I maintain that to be a man in America you must own a mitt. Sure, you could own a lacrosse stick, or a soccer ball or maybe a football helmet. However, I can't figure what a grown man would do with only one football helmet. Head-butt people? Having a mitt in the garage, underneath the summer inflatables, makes me a man. It validates my Y chromosome. If you snuck the mitt out of the garage and didn't tell me, my testosterone level would still drop 10 percent. You need to own a mitt to be a man. My dad owned a mitt till the day he died, at 85. At 83, he used it with a grandkid. I think my brother has the mitt now.
My 80-year-old neighbor played semi-pro baseball back in the day. Three years ago, my daughter, Caroline, started playing softball, and I asked him if he had some tips for her. He responded, "Sure ... let me go get my mitt." As he was throwing, he apologized because his last cancer surgery had taken away part of the muscle in his chest and it was harder for him to throw. I made up a new rule for the Brotherhood. If you are over 80, beaten cancer, own a mitt and can still can throw, you never have to apologize to anybody, about anything, forever.

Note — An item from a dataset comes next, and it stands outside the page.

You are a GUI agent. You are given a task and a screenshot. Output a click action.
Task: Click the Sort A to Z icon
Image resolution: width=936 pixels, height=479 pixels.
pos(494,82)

When I go to a Bluefish or Yankee game, I do not bring my mitt. Because mitts at a professional baseball games are only used by children to catch foul balls. A man who is a spectator at a game doesn't need a mitt. According to my imaginary brotherhood handbook, he needs to catch the ball barehanded. It is understood that the grown man has a mitt at home. The one time I caught a foul ball, I knocked over my good friend to make the catch -- the guy who had just paid for the tickets. I caught it barehanded of course.
The family sitting behind us probably said to themselves at the time "Wow, did you see the way he caught it? I bet you he has a mitt at home. Did you see the way he knocked over his friend? I bet it's a nice mitt. We are covered in beer from these two idiots. But I hope his wife never throws out his mitt. That would be a sin."
My friend, who also has a mitt at home, did not see me coming. He should have. It is another unspoken rule of the Brotherhood: every man for himself on a foul ball. I did help him up. That is also a rule. My friend held no grudge. He would have done the same, if he were on my blind side.
I continued the conversation with my wife: "What if Coach John wants me to be an assistant this year?"
"He asked you last year, and you told him to go to h***."
"I didn't mean go to h***."
"What did you mean?"
"Go to h*** is guy-talk for I can't fully commit to baseball this year, but have a great season. It's one guy who owns a mitt talking to another guy who owns a mitt. It's mitt talk, which you wouldn't understand. You don't own a mitt, and you tried to throw my mitt away"
She had to help me up after that remark. Perhaps she could be part of the Brotherhood.